Glaucoma, a leading cause of blindness, affects more than 4 million Americans, at least half of whom don’t even know they have the disease. Though the best-known symptom of glaucoma is elevated pressure inside the eye, blindness-inducing damage to retinal ganglion cells and the optic nerve can occur in patients with normal intraocular eye pressure. Earlier detection and treatment could therefore have a powerful impact on preventing blindness due to glaucoma.

The research team, led by Simon W. M. John, Ph.D., Jackson Laboratory professor and Howard Hughes Medical Institute Investigator, reporting in the Journal of Clinical Investigation, demonstrated a groundbreaking approach to analyzing genomic data from mice that typically develop glaucoma. Using this new analysis, which "clusters" relevant data from special computer chips called microarrays,  the researchers identified many molecular changes that occur very early, before detectable damage occurs.

Two of these changes—in molecular pathways known respectively as the complement cascade and endothelin system—have been associated with later stages of glaucoma in human patients. The researchers separately blocked each of those pathways and found that the mice were protected from glaucoma-related damage. The results are among the most potent neuroprotective treatments documented.

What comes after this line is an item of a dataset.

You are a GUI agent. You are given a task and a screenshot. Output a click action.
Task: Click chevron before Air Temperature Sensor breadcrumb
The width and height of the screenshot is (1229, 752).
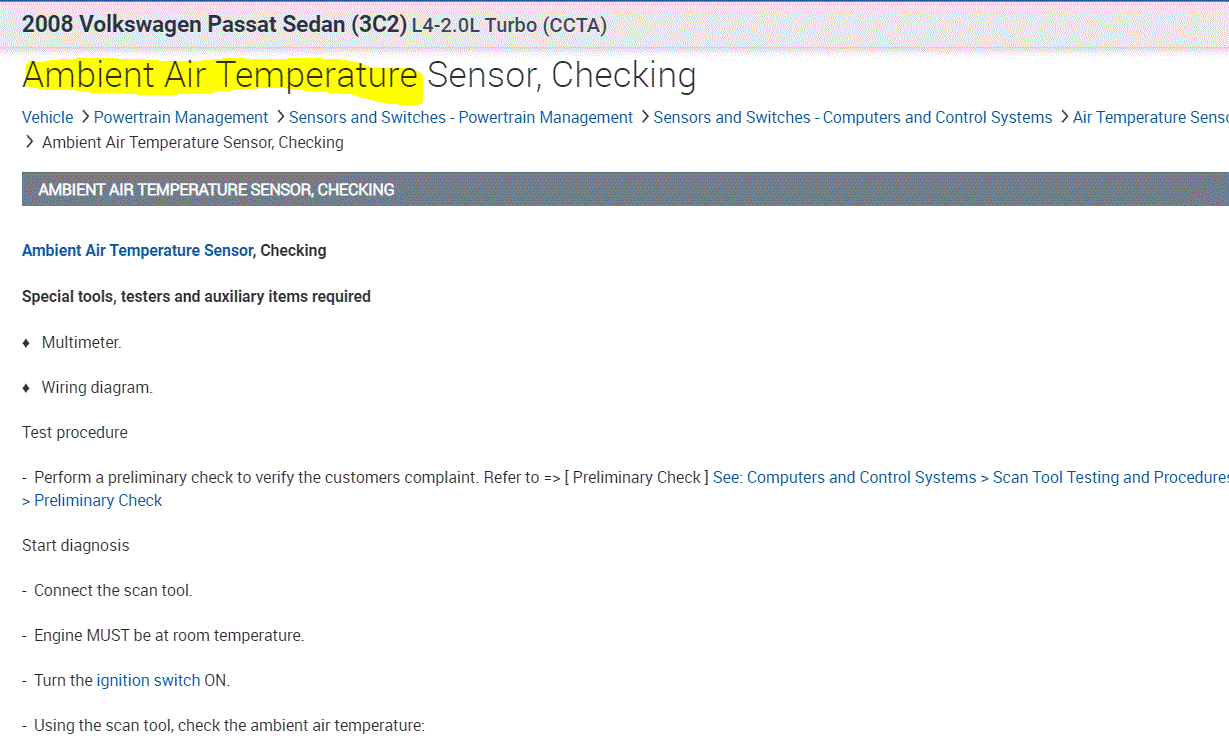[1064, 117]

"These very robust protective effects," says lead author Gareth Howell, Ph.D., "pharmacologically targeting these two pathways may be effective as new treatments for human glaucoma." Human glaucoma typically progresses very slowly over the course of decades, providing ample opportunity to intervene at the early stages when these pathways are first induced.

The researchers note that Bosentan, the drug they used to block the endothelin system, is already FDA-approved to treat pulmonary hypertension and chronic heart failure.  Also, although in this study they used a genetic approach to block the complement system, there are also FDA-approved complement inhibitors that are prescribed for arthritis, cardiovascular disease and other conditions.

According to Dr. Howell, the data discussed in the paper barely scratches the surface of all the molecular events that the team's cluster-based analysis revealed are altered in glaucoma-prone mice. They will make their findings available to the worldwide scientific community through a new database that they developed for this purpose.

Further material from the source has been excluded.